KOZQ-FM
- Waynesville, Missouri; United States;
- Frequency: 102.3 MHz
- Branding: Z102.3

Programming
- Format: Classic rock

Ownership
- Owner: Connoisseur Media; (Alpha Media Licensee LLC);
- Sister stations: KJPW; KBNN; KFBD-FM; KJEL; KIIK;

History
- First air date: May 2, 1968
- Former call signs: KYSD (1969–1981); KJPW-FM (1981–2007); KIIK-FM (2007–2011);

Technical information
- Licensing authority: FCC
- Facility ID: 53876
- Class: A
- ERP: 2,650 watts
- HAAT: 150 meters (490 ft)
- Transmitter coordinates: 37°49′9.1″N 92°9′6.6″W﻿ / ﻿37.819194°N 92.151833°W

Links
- Public license information: Public file; LMS;
- Website: www.myozarksonline.com

= KOZQ-FM =

Radio station in Waynesville, Missouri

KOZQ-FM (102.3 FM) is a radio station licensed to Waynesville, Missouri, United States. The station is owned by Connoisseur Media, through licensee Alpha Media Licensee LLC.
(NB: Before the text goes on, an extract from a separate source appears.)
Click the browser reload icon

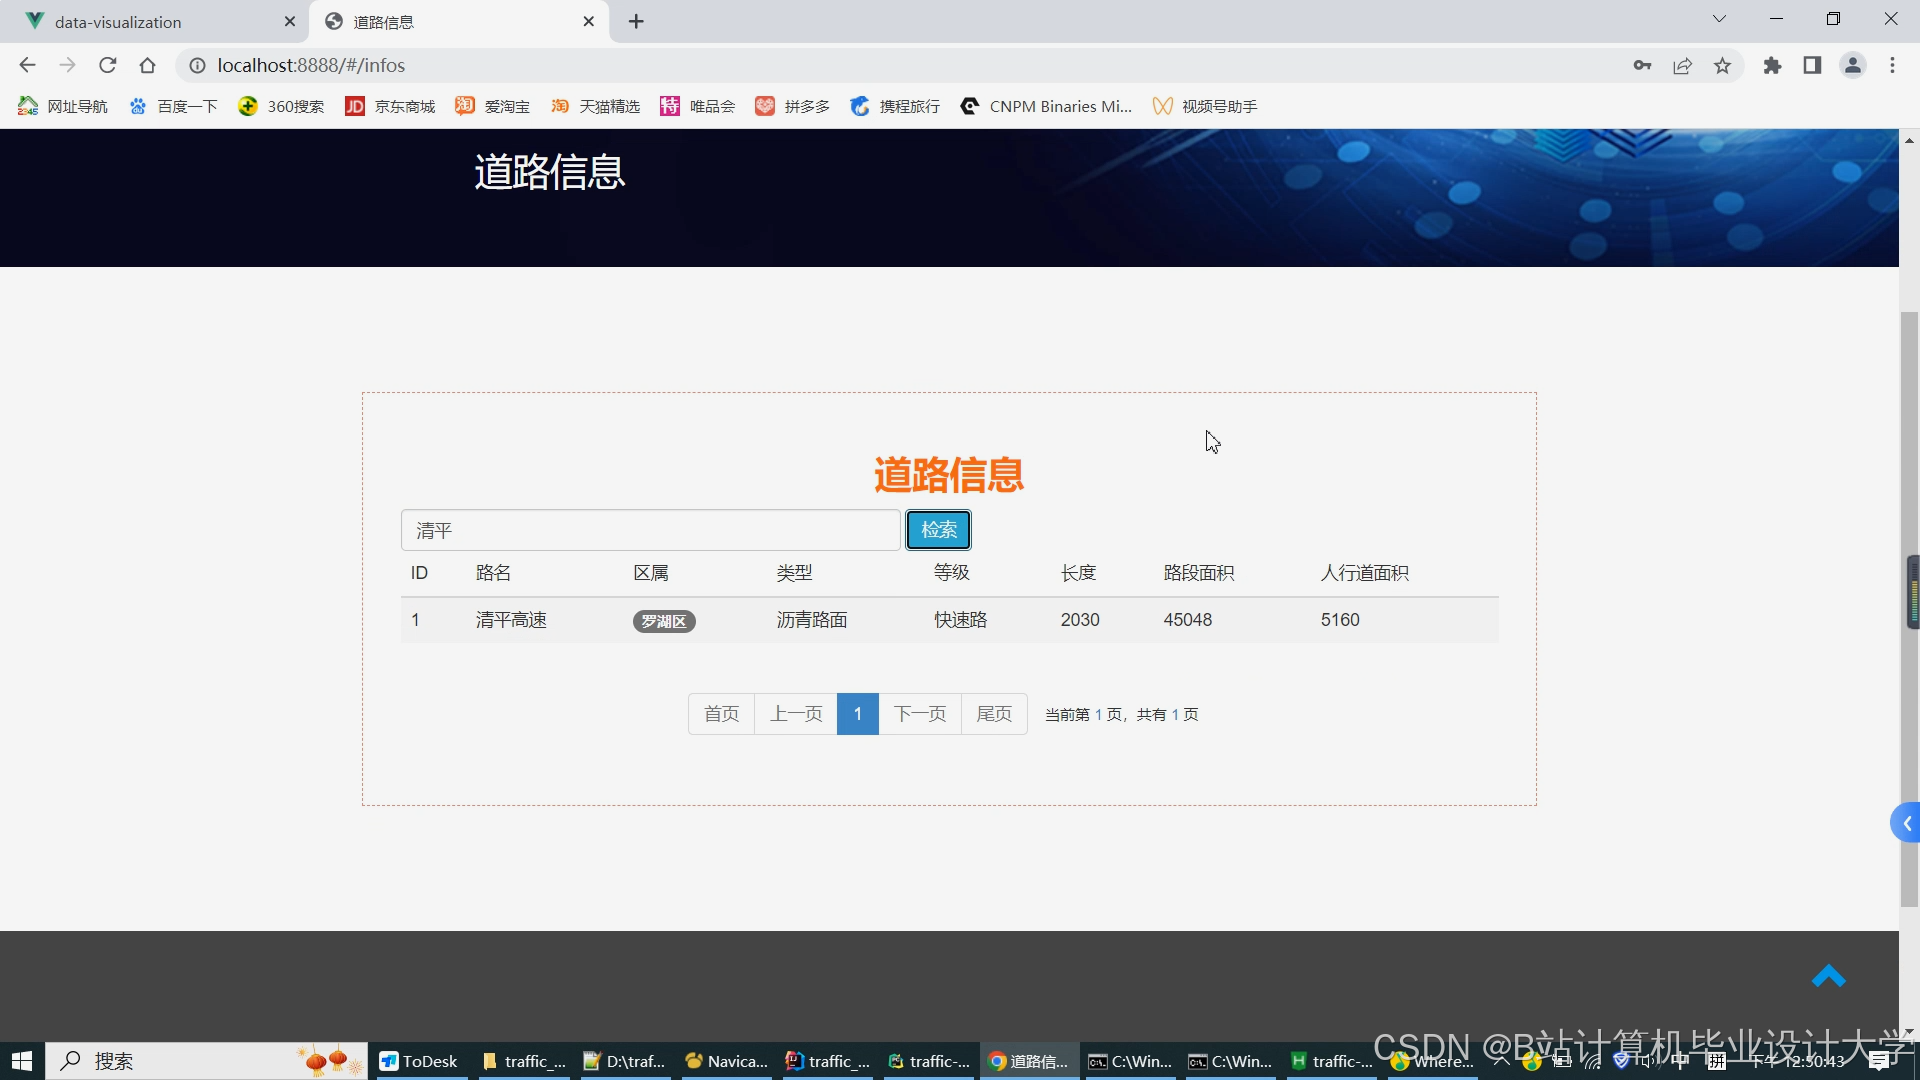[x=108, y=65]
The station signed in on May 2, 1968, as KJPW-FM. Station call letters changed to KYSD in 1969, along with a top 40 format. By 1972, KYSD was programming country full-time. The station was assigned the call letters KJPW-FM on May 21, 1981. On December 13, 2007, the station changed its call sign to KIIK-FM, and on September 23, 2011, to the current KOZQ-FM.